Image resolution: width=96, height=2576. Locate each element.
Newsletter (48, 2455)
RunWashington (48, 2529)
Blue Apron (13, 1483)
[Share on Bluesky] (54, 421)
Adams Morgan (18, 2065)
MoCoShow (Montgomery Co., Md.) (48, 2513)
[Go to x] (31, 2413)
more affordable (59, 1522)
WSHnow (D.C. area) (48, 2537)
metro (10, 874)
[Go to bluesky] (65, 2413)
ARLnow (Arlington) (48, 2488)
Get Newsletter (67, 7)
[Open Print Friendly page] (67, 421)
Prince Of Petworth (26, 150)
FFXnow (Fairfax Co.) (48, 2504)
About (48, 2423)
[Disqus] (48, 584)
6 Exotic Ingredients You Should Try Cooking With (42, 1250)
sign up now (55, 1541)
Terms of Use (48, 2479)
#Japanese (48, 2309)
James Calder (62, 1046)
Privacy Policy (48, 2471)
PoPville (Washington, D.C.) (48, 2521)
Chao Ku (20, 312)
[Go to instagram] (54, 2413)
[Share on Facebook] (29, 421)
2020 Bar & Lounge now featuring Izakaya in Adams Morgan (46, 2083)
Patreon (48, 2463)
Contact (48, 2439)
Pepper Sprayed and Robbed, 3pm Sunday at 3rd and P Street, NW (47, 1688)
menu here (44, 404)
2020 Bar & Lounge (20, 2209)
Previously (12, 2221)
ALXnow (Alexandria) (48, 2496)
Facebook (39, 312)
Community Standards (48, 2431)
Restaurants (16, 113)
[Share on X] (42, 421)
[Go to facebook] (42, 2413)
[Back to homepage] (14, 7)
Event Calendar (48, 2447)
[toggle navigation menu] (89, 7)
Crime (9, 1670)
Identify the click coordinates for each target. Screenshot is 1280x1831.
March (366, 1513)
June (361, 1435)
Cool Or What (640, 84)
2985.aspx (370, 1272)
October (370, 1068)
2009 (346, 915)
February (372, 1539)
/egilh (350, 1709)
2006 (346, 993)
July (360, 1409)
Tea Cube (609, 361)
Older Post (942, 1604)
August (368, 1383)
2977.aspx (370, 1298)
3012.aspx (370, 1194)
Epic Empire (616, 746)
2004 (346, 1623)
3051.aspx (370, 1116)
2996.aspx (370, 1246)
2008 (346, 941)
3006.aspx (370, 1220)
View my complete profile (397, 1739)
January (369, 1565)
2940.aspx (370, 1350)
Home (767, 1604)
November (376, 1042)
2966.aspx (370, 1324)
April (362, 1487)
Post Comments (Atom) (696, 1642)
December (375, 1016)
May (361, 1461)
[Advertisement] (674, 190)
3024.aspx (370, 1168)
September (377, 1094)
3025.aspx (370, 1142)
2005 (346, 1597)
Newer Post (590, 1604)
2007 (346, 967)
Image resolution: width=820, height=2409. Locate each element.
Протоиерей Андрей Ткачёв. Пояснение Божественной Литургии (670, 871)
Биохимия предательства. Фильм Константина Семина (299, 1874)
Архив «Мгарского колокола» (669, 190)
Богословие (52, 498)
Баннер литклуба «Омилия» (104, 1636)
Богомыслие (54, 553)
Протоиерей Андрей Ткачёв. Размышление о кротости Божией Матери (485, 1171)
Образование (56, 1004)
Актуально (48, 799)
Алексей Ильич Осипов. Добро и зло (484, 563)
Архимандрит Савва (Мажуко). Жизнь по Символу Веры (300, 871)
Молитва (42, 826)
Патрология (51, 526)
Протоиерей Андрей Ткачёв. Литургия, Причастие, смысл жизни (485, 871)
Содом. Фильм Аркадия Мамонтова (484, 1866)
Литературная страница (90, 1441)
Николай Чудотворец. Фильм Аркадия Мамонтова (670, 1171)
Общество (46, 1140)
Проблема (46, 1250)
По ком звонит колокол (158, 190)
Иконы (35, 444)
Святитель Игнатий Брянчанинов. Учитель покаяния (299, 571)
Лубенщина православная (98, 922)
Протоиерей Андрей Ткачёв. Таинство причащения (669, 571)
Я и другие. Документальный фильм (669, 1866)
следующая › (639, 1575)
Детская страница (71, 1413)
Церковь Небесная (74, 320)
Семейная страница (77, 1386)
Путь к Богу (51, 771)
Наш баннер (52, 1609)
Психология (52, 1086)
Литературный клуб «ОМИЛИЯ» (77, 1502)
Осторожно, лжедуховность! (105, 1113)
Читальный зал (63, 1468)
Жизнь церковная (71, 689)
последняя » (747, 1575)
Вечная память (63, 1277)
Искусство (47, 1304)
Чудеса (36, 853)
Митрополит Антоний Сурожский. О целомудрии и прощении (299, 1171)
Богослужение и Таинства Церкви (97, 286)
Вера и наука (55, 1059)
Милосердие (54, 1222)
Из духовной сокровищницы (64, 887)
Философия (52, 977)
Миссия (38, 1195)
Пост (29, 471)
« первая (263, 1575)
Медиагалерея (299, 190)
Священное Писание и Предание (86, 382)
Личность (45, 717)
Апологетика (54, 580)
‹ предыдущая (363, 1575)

--------------------

TASK TO COMPLETE:
Where the listing above has a line with "ARLnow (Arlington) (48, 2488)", start there, and output every line exactly through the line with "Image resolution: width=820, height=2409.", which is also included.

RESULT OF THIS EXERCISE:
ARLnow (Arlington) (48, 2488)
Get Newsletter (67, 7)
[Open Print Friendly page] (67, 421)
Prince Of Petworth (26, 150)
FFXnow (Fairfax Co.) (48, 2504)
About (48, 2423)
[Disqus] (48, 584)
6 Exotic Ingredients You Should Try Cooking With (42, 1250)
sign up now (55, 1541)
Terms of Use (48, 2479)
#Japanese (48, 2309)
James Calder (62, 1046)
Privacy Policy (48, 2471)
PoPville (Washington, D.C.) (48, 2521)
Chao Ku (20, 312)
[Go to instagram] (54, 2413)
[Share on Facebook] (29, 421)
2020 Bar & Lounge now featuring Izakaya in Adams Morgan (46, 2083)
Patreon (48, 2463)
Contact (48, 2439)
Pepper Sprayed and Robbed, 3pm Sunday at 3rd and P Street, NW (47, 1688)
menu here (44, 404)
2020 Bar & Lounge (20, 2209)
Previously (12, 2221)
ALXnow (Alexandria) (48, 2496)
Facebook (39, 312)
Community Standards (48, 2431)
Restaurants (16, 113)
[Share on X] (42, 421)
[Go to facebook] (42, 2413)
[Back to homepage] (14, 7)
Event Calendar (48, 2447)
[toggle navigation menu] (89, 7)
Crime (9, 1670)
Identify the click coordinates for each target. Screenshot is 1280x1831.
March (366, 1513)
June (361, 1435)
Cool Or What (640, 84)
2985.aspx (370, 1272)
October (370, 1068)
2009 (346, 915)
February (372, 1539)
/egilh (350, 1709)
2006 (346, 993)
July (360, 1409)
Tea Cube (609, 361)
Older Post (942, 1604)
August (368, 1383)
2977.aspx (370, 1298)
3012.aspx (370, 1194)
Epic Empire (616, 746)
2004 (346, 1623)
3051.aspx (370, 1116)
2996.aspx (370, 1246)
2008 (346, 941)
3006.aspx (370, 1220)
View my complete profile (397, 1739)
January (369, 1565)
2940.aspx (370, 1350)
Home (767, 1604)
November (376, 1042)
2966.aspx (370, 1324)
April (362, 1487)
Post Comments (Atom) (696, 1642)
December (375, 1016)
May (361, 1461)
[Advertisement] (674, 190)
3024.aspx (370, 1168)
September (377, 1094)
3025.aspx (370, 1142)
2005 (346, 1597)
Newer Post (590, 1604)
2007 (346, 967)
Image resolution: width=820, height=2409. Locate each element.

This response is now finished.